Oleh: Nur Ihsan Zaidi*

Di tengah derasnya arus transformasi digital, disrupsi teknologi, ketidakpastian global, perubahan iklim, hingga menguatnya fragmentasi sosial, satu pertanyaan mendasar patut diajukan: siapakah yang akan menyiapkan generasi Indonesia agar tidak sekadar mampu bertahan, tetapi juga memimpin perubahan?
Pertanyaan tersebut tidak dapat dijawab hanya oleh sekolah, keluarga, ataupun pemerintah. Pendidikan abad ke-21 menuntut hadirnya ekosistem yang mampu membentuk manusia secara utuh: cerdas secara intelektual, matang secara emosional, kokoh secara moral, dan tangguh dalam kepemimpinan. Dalam konteks itulah, Gerakan Pramuka kembali menemukan relevansi historis dan strategisnya.

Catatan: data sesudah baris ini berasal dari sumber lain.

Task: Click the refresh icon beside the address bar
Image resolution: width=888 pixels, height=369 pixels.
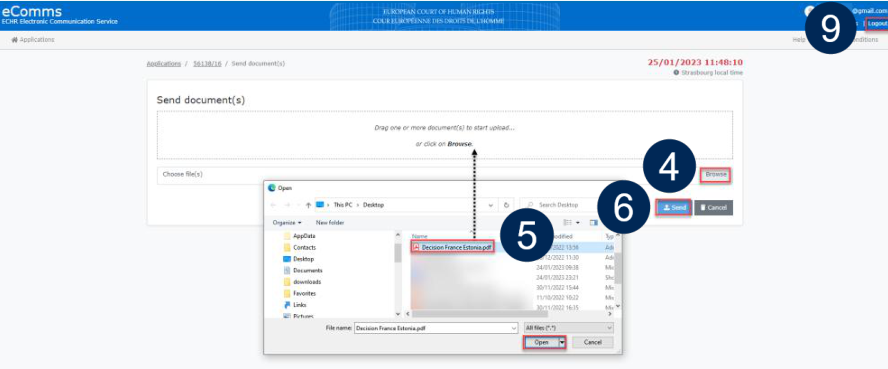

Banyak orang masih memandang Pramuka sebatas kegiatan berkemah, tali-temali, baris-berbaris, atau aktivitas seremonial di lingkungan sekolah. Padahal, sejak kelahirannya, Gerakan Pramuka dirancang sebagai laboratorium kepemimpinan, ruang pendidikan karakter, sekaligus wahana pembentukan warga negara yang bertanggung jawab. Di balik setiap latihan, musyawarah, penugasan, hingga pengabdian kepada masyarakat, sesungguhnya sedang berlangsung proses pembentukan karakter yang menjadi fondasi utama sebuah peradaban.
Karena itu, Musyawarah Ranting Gerakan Pramuka Kwartir Ranting Pancoran Tahun 2026 tidak semestinya dipahami sebagai rutinitas organisasi lima tahunan. Ia adalah momentum regenerasi kepemimpinan, pembaruan gagasan, sekaligus peneguhan arah pengabdian. Pergantian kepengurusan bukanlah pergantian nama di atas struktur organisasi, melainkan estafet nilai, visi, dan tanggung jawab untuk memastikan Gerakan Pramuka tetap menjadi institusi yang relevan di tengah perubahan zaman.
Di sinilah tema “Mewujudkan Kwartir Ranting Pancoran yang Solid, Adaptif, dan Berkarakter dalam Mengabdi bagi Generasi Muda” memperoleh makna yang jauh lebih dalam daripada sekadar slogan.
Solid bukan hanya persoalan kekompakan organisasi. Dalam perspektif ilmu organisasi modern, soliditas merupakan bentuk social capital. Ia modal sosial yang lahir dari kepercayaan, kolaborasi, dan tujuan bersama. Robert Putnam menjelaskan bahwa masyarakat atau organisasi dengan tingkat kepercayaan yang tinggi akan memiliki kemampuan yang lebih besar untuk bekerja sama, menyelesaikan konflik, dan menghasilkan inovasi. Organisasi yang kehilangan soliditas akan mudah terjebak dalam fragmentasi, ego sektoral, dan stagnasi. Sebaliknya, organisasi yang solid mampu melahirkan budaya belajar, kepemimpinan kolektif, dan keberlanjutan gerakan.
Namun, soliditas saja tidak cukup.
Dunia hari ini bergerak terlalu cepat untuk dihadapi dengan cara-cara lama. Laporan Future of Jobs dari World Economic Forum secara konsisten menunjukkan bahwa kemampuan yang paling dibutuhkan pada masa depan bukan hanya penguasaan teknologi, tetapi juga kemampuan beradaptasi, berpikir kritis, kreativitas, kepemimpinan, komunikasi, dan pembelajaran sepanjang hayat. Dalam konteks ini, adaptif bukan berarti mengikuti semua perubahan secara membabi buta, melainkan kemampuan membaca zaman tanpa kehilangan jati diri.
Gerakan Pramuka dituntut untuk terus memperbarui metode pembinaan, memanfaatkan teknologi digital sebagai sarana pendidikan, membuka ruang kolaborasi lintas komunitas, sekaligus memperkuat literasi digital, literasi lingkungan, dan literasi kebangsaan. Adaptasi adalah bentuk kecerdasan institusional; kemampuan untuk berubah tanpa tercerabut dari akar nilai yang menjadi identitasnya.